NASA's Dawn spacecraft is set to maneuver into a higher orbit around the dwarf planet Ceres. After operating in a low altitude orbit at a height of around 240 km (149 miles) for the last eight months, the move is designed to get a new perspective of the dwarf planet and prolong the already successful mission.
Dawn's supply of hydrazine fuel is waning fast. Once the fuel is gone, the spacecraft will be unable to face Ceres, or to orientate its antenna to Earth to receive commands and transmit data. The probe will also be incapable of turning its solar panels to face the Sun, resulting in an inevitable loss of power.
The move to a higher orbit will allow Dawn's mission team to think up new ways to maximize the probe's scientific output in the time it has left. The transition will also help to prolong the operational life of the spacecraft, because in a higher orbit it will not need to expend as much hydrazine in order to counter the effects of Ceres gravitational pull.
Starting on September 2, Dawn will begin raising its orbit to a height of 910 miles (1,460 km) above Ceres, a process that will take around five weeks. The spacecraft was at a similar height earlier in its mission, but this time it will be in a different plane, meaning a different views of the dwarf planet's barren surface can be captured.

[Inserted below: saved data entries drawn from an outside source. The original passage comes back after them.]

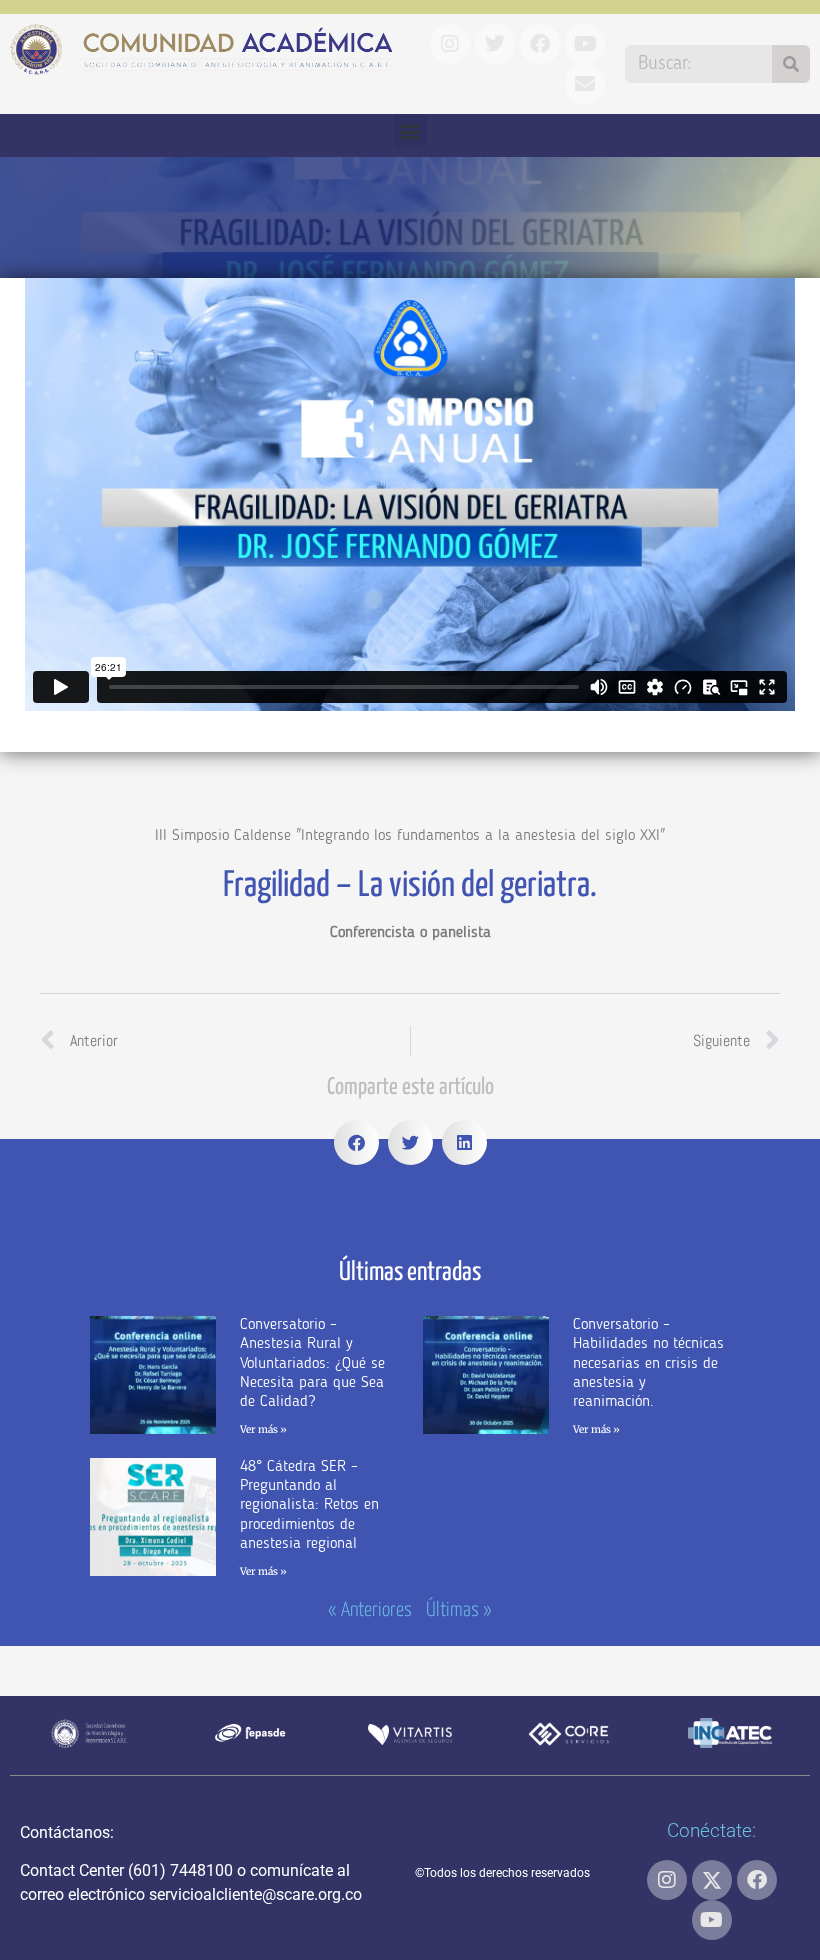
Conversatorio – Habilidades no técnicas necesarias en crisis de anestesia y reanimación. (648, 1363)
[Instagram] (667, 1880)
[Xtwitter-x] (712, 1880)
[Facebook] (757, 1880)
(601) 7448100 (180, 1870)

"Most spacecraft wouldn't be able to change their orbital altitude so easily" comments Marc Rayman, chief engineer and mission director for Dawn at NASA's Jet Propulsion Laboratory, Pasadena, California. "But thanks to Dawn's uniquely capable ion propulsion system, we can maneuver the ship to get the greatest scientific return from the mission."
Dawn has already far outstripped the scientific goals of its primary mission, which drew to a close on June 30. Dawn's handlers are expected to submit a full extended mission itinerary next month.